Semedov'un alattığı gibi yaşanan bu günün ardından tam 19 yıl boyunca kimse Tunguska'ya yaklaşamadı. Bölgede yaşayan insanlar göç etti. Göç etmeyenler radrasyondan kaynaklandığı düşünülen hastalıklara yakalandı ve çoğu öldü. 19 yıl sonra Leonid Kulik adında bir bili insanı bölgeyi araştırmaya gitti.
Bölgeye giren Semedeov ve ekibi, patlamaya dair bir krater bulamadı. İlginç bulunan bu durumun açıklaması aslında yıllar sonra açıklanacaktı. Tunguska'ya çarpan şey "comet" olarak tanımlanan bir göktaşı türüydü. Tamamen buzdan oluşuyordu ve çarpıtığı zaman yarattığı etkiyle birlikte eriyerek yok oluyordu. Çok büyük bir patlamaya sebep olsa da geride bir iz bırakmıyordu. Profesyonel bir suikast silahı gibi... Peki bu kadar büyük bir patlamaya sebep olan bir buz kütlesi nasıl ortadan kayboluyor? Patlamada ortaya çıkan sıcaklığın 28.000 derece olduğunu düşünürseniz cevabı bulursunuz...
Kulik'in keşfi ortaya şunu çıkarttı ki, eğer Tunguska'ya çarpan cisim bir buz kütlesi değil, kaya formunda bir asteroit olsaydı muhtemelen çok daha büyük bir patlama yaşanacak ve belki de bugün bildiğimiz dünya daha farklı bir gezegen olacaktı!
Peki olabilir mi böyle bir şey?
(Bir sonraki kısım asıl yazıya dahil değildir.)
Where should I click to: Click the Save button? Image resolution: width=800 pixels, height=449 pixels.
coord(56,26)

Her an olabilir. Hermes adındaki göktaşı 1937'de dünyanın sadece 776.000 kilometre dibinden geçti. Daha kötü bir haber verelim 2040 yılına dair planlarınız varsa yeniden gözden geçirin çünkü AG5 adı verilen bir göktaşı NASA hesaplamalarına göre 625'te 1 ihtimalle dünyaya çarpacak. Çarparsa gezegenimizdeki insan hayatına son vereceğine %100 gözüyle bakılıyor. Bu sebeple NASA 2040 yılına kadar bu cismi vuracak teknolojiyi geliştirmek için harıl harıl çalışıyor. Özetle 1908'de tam da bugün gezegenimiz direkten döndü diyebiliriz. Asteroitlerin bir sonraki şutunun ağlara gidip gitmeyeceği tamamen şans meselesi!
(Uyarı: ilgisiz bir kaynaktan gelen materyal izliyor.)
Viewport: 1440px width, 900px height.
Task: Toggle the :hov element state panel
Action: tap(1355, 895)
Gülün Dikeni: ABD gizli servisi uzun bir dönem Tunguska'da yaşanan olayı Sovyetlerin yeni bir bomba denemesi olarak düşündü ve bölgeyi araştırması için ajanlar gönderdi. Ajanların raporlarına göre Tunguska'da deformasyona uğramış insanlar ve hayvanlar görülüyordu. "Yaratık" olarak tabir edilen bu canlıların gerek Sovyetler gerek ABD tarafından deneylere tabii tutulduğu ve doğa üstü bazı özelliklere sahip olduklarının tespit edildiği rivayet edilir. Tunguska olay sonrasında çok sayıda UFO gözlemine de şahit olmuş bir bölgedir.
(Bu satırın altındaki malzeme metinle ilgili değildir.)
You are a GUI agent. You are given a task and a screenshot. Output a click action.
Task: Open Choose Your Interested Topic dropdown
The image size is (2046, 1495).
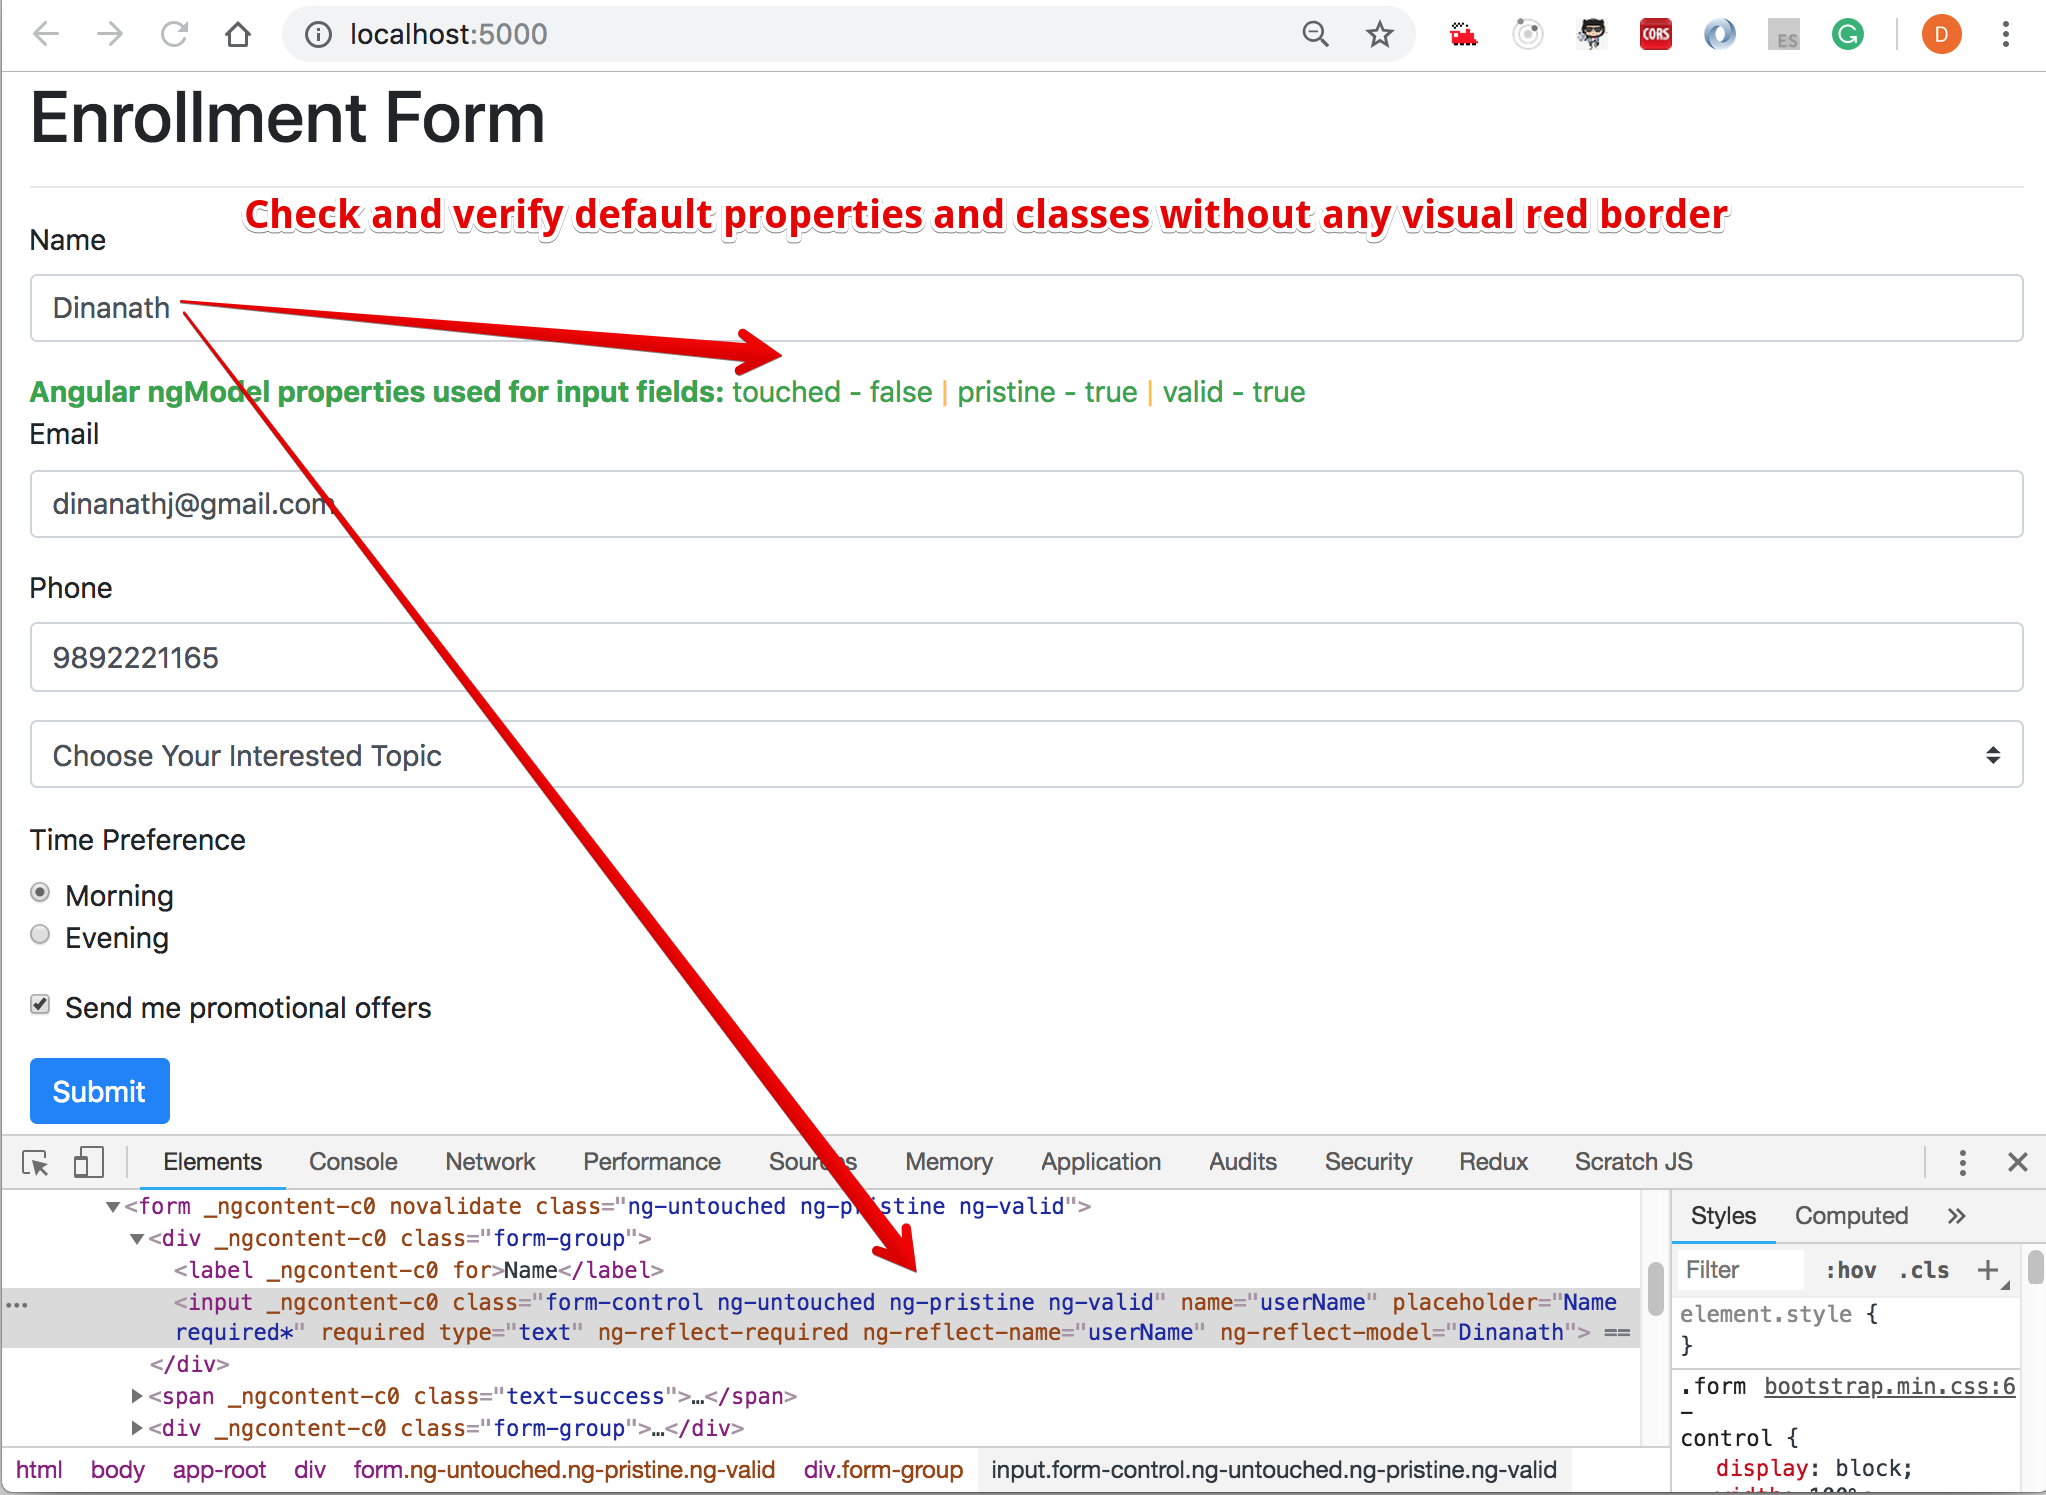point(1026,755)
Tunguska ve çevresinde yaşananlara dair geçtiğimiz yıllarda Siberia adında bilim kurgu-macera türünde bir dizi çekildi. Tunguska hakkında çok fazla film ve bilgisayar oyunu da bulmak mümkün. Olay hakkında ortaya atılan senaryolardan biri de Tunguska'ya çarpan şeyin uzaylıların kullandığı bir silahtan çıktığı enerji olduğu yönünde. Tabii bunların hepsi sadece rivayet. Bilimin açıklayabildiği kadarıyla Tunguska'ya çarpan şey çok güçlü bir buz kütlesiydi o kadar.